Challis thanked her, and with a wistful, middle-of-the-night smile she said it was a shame he didn’t have time for a frolic among the canapés.
It was late, and there was no point in getting Morgan out of bed. He could do this alone. It was better to do it alone, anyway. He headed the Mustang out toward the Pacific Coast Highway. The night was dark. Anybody with a brain was home in bed.
Was Donovan the murderer?
He went back through the story Solomon Roth had told him, checking it out against what few facts he knew, what he’d been able to learn about Kay Roth from Goldie. It was the oldest of Hollywood stories, and there was no point in challenging it. Kay’s eccentricities, the disappearances, the comeback, her death. It all fit. And Goldie’s willingness to use it against her father fit, too. Everything Sol said rang true, and anyway, why would he lie? Insofar as Toby went, Sol still felt a loyalty and friendship; but the fact was, preserving the family’s dignity was more important. It wasn’t anything to argue about, it simply was. If Toby got caught in a squeeze, the family came first. Solomon Roth had his priorities.
So that was a blind alley. But Donovan … Donovan fit perfectly into the pattern Sol had revealed. His greed had backed him into a corner: he’d taken the million dollars, yet Goldie expected him to carry out her plan to run the diaries. The million had been paid to stop that happening, but the million was no good if it didn’t stop Goldie. The whole thing had been so crazily thought out. The Roths had just panicked and run scared, buying their way out of it and making it Jack Donovan’s problem. Then Donovan had panicked: how to stop Goldie? He must have been aware that the Roths were counting on him … maybe he even thought the million was a payoff for shutting Goldie up for good. Why hadn’t Aaron or Solomon gone to Goldie themselves? Wouldn’t it have been worth one last try? But even as the thought crossed Challis’ mind, he knew it wouldn’t have done any good, wouldn’t have deflected Goldie from her target. And they all must have known that—Aaron, Solomon, Donovan. But Donovan had the million, and with it the responsibility to talk Goldie out of it. To keep the diaries from being published. And if he failed, Tully Hacker would be waiting to take him to the bridge.

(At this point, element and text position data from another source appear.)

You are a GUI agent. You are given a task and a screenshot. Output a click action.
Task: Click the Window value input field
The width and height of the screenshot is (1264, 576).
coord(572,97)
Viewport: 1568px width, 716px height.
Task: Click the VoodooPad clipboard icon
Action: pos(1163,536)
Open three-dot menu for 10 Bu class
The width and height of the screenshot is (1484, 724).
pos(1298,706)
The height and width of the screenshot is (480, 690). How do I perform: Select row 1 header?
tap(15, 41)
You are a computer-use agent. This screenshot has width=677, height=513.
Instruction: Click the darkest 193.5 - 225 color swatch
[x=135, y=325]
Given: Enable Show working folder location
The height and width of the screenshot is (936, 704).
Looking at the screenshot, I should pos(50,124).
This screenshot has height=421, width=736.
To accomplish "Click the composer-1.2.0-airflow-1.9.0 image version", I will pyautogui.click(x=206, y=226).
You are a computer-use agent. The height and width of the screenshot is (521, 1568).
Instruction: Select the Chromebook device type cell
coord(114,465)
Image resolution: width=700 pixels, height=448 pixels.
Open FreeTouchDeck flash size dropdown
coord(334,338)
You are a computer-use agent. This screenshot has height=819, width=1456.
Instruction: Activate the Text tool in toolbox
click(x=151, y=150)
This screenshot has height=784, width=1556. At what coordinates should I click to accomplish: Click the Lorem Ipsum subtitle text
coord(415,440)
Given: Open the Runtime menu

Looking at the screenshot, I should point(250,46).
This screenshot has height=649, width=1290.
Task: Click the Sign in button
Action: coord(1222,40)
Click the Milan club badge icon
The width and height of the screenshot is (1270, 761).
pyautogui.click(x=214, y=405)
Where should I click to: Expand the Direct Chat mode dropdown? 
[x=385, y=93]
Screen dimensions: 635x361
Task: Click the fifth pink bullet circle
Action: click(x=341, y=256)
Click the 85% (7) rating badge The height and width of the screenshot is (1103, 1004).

He took the Mustang up a winding canyon road and down the ocean side with the wind off the water turning the soft rain to spray against the windshield. Piles of mud encroached on the twisty road from time to time, and if he hadn’t been tired and anxious he’d have gone another, safer route. But he was tired and he was anxious, and he finally felt as if he was getting close to something like the truth. At the Pacific Coast Highway, his vision blurred and he sat for a moment with his eyes closed. Borrowed time. He was on borrowed time, and the events of the past two days were draped across his mind like clothes on furniture in a deserted room. Behind, beneath each cloth lurked a shape, unidentified and inevitably ominous. He waited for a pickup truck to pass, and turned out into the rain-slick empty highway. The surf roared off to his left, and the wind was pushing the car around.